Twelve Angry Men (1957) celebrated the reasonable juror.
Blawgletter sat not long ago in a courtroom full of potential jurors. Among the potential jurors. As a potential juror. The experience both frustrated and enlightened.
The plaintiffs’ lawyer started by revealing that he represented a young woman and her two sons but — maddeningly for Blawgletter — told us almost nothing about them or the facts of the case. Instead, he disclosed just enough to frame his questions, and no more.
And yet he put people at ease about answering. He assured us that he wouldn’t embarrass anyone and wouldn’t criticize anybody’s truthful answers even if he or others might disagree. He also sincerely thanked people for responses that seemed to hurt his case. Anti-lawyer answers, anti-lawsuit answers, comments about greedy plaintiffs and lawyers, hostility to big damage awards, and worries about a tort tax and insurance rates. He said: "Thank you for your answer. I know a lot of people feel the same way you do. Who else here agrees with what Ms. Johnson said?"
Hands went up. Panel members said what they felt and thought.
But the voir dire didn’t reach its climax until a gentleman who couldn’t wait to talk got his chance. He said something like this: "I’m the CEO of a Fortune 500 company. I’ve just gotten back from meetings in Washington, D.C., with national leaders. We want to put an end to this kind of nonsense."
Did the plaintiffs’ lawyer bat an eyelash? No. He said he appreciated the CEO’s point of view and used his statements as a springboard for identifying others who shared it.

+ + + + + + +

■ **Exercise requirements**: Write the next part of the text about jury selection, starting right after its last sentence. The records that follow come from an unrelated source.

■ **Material shown**:

+ + + + + + +

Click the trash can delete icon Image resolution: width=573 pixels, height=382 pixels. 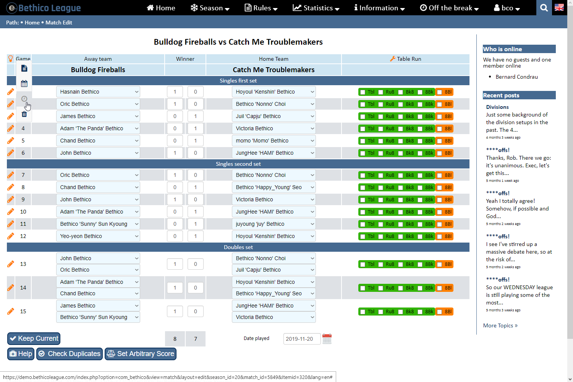click(24, 114)
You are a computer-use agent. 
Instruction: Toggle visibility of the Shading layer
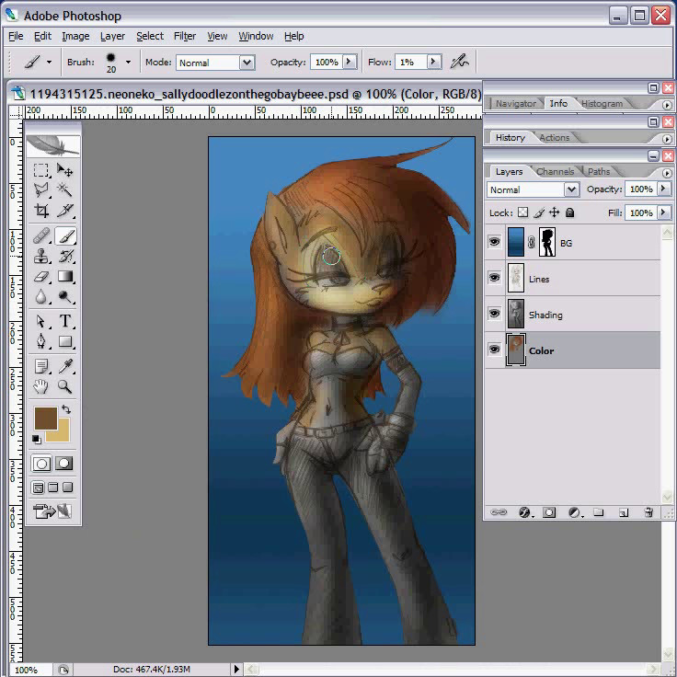coord(495,315)
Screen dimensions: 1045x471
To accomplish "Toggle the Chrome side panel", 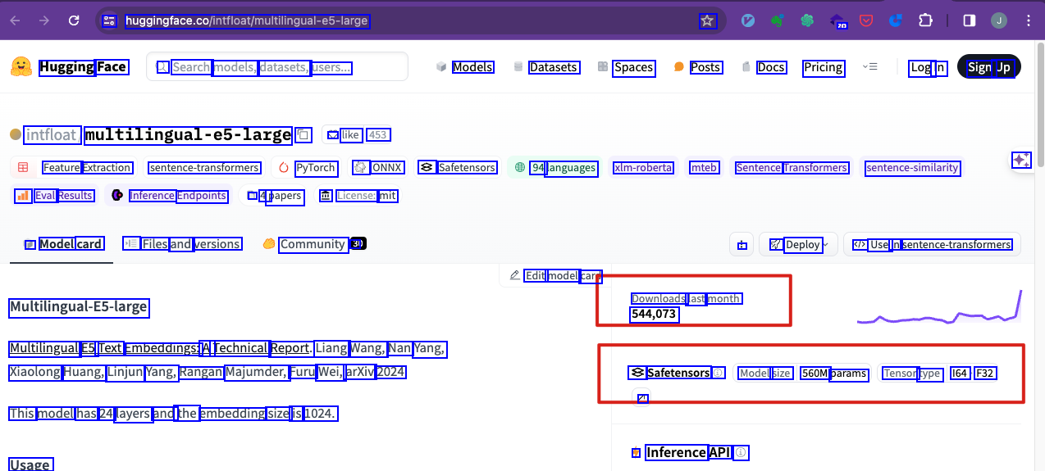I will pyautogui.click(x=969, y=20).
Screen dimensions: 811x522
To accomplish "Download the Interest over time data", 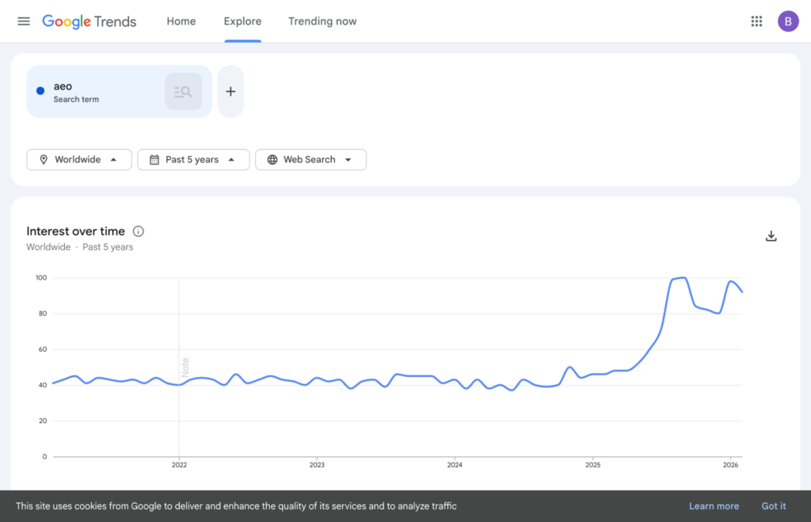I will (771, 235).
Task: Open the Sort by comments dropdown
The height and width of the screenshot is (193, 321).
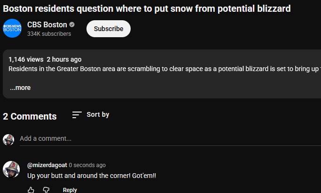Action: tap(91, 115)
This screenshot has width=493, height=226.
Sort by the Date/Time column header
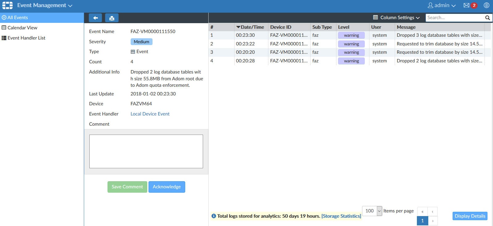coord(252,27)
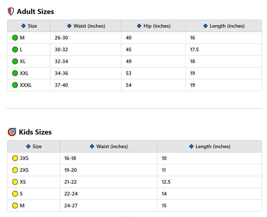Select the Adult Sizes heading
Image resolution: width=267 pixels, height=217 pixels.
35,11
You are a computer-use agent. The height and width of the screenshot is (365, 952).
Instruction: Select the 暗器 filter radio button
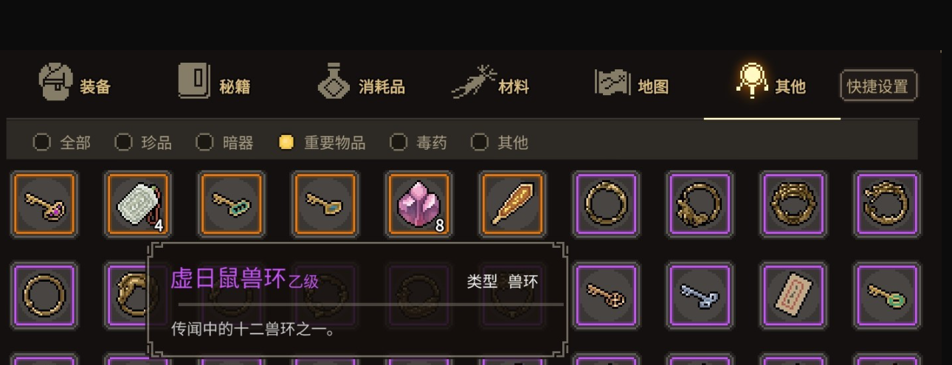[x=224, y=142]
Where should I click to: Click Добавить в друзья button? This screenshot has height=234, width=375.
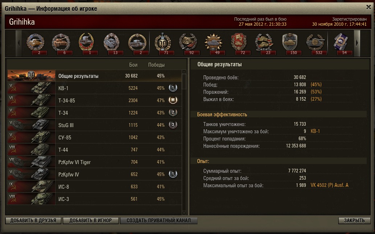coord(33,221)
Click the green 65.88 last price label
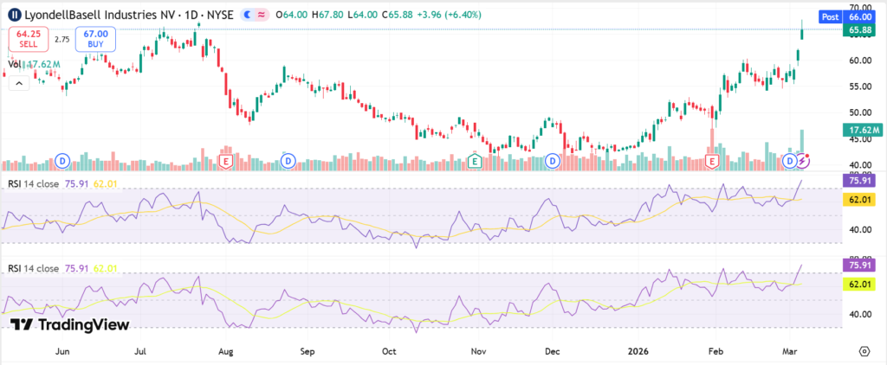 click(858, 29)
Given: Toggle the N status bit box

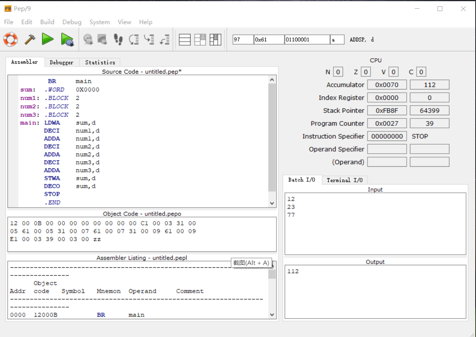Looking at the screenshot, I should click(x=338, y=72).
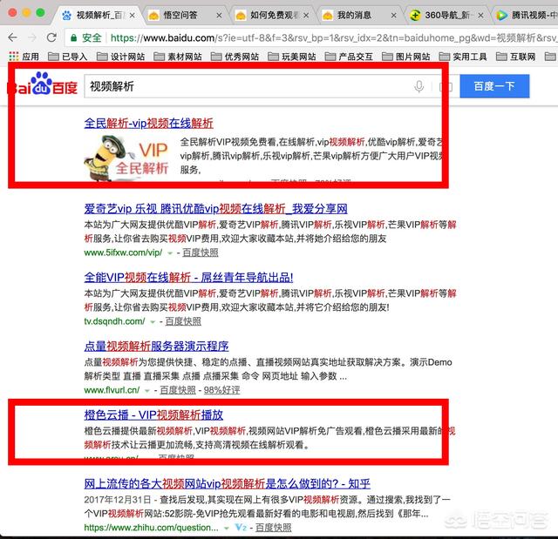Open the 橙色云播 VIP视频解析播放 link
The height and width of the screenshot is (539, 558).
click(153, 414)
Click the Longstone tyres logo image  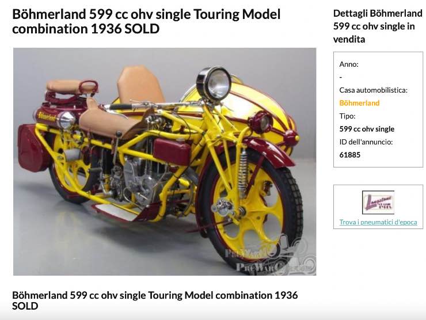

+ + + + + + +

■ **Exercise result**:
The defense lawyers, by contrast, could hardly wait to talk about the facts. They detailed the mother’s severe stroke a few weeks after she’d given birth, her permanent debilitation, the limits on her capacity to raise and care for her baby boys, and the hours she waited for care on a gurney in a hospital hallway as blood seeped into her brain. The lawyers emphasized that jurors will feel powerful emotions and that they will have to make wrenching decisions.
The experience, while frustrating for Blawgletter as a potential juror, dramatized the essential importance to trial lawyers of using voir dire to identify enemies. The lawyers on both sides labored not to convince the persuadable but to ferret out dogmatists and extremists, the people already certain of how the case should come out.
Many trial lawyers might shrink from inviting rants like the CEO’s. But consider that the speech achieved the opposite of what the businessman wanted. His "end this kind of nonsense" approach prompted fellow travelers to speak up — and told the plaintiffs’ lawyer who opposed his clients even before they’d heard the basic facts of the case.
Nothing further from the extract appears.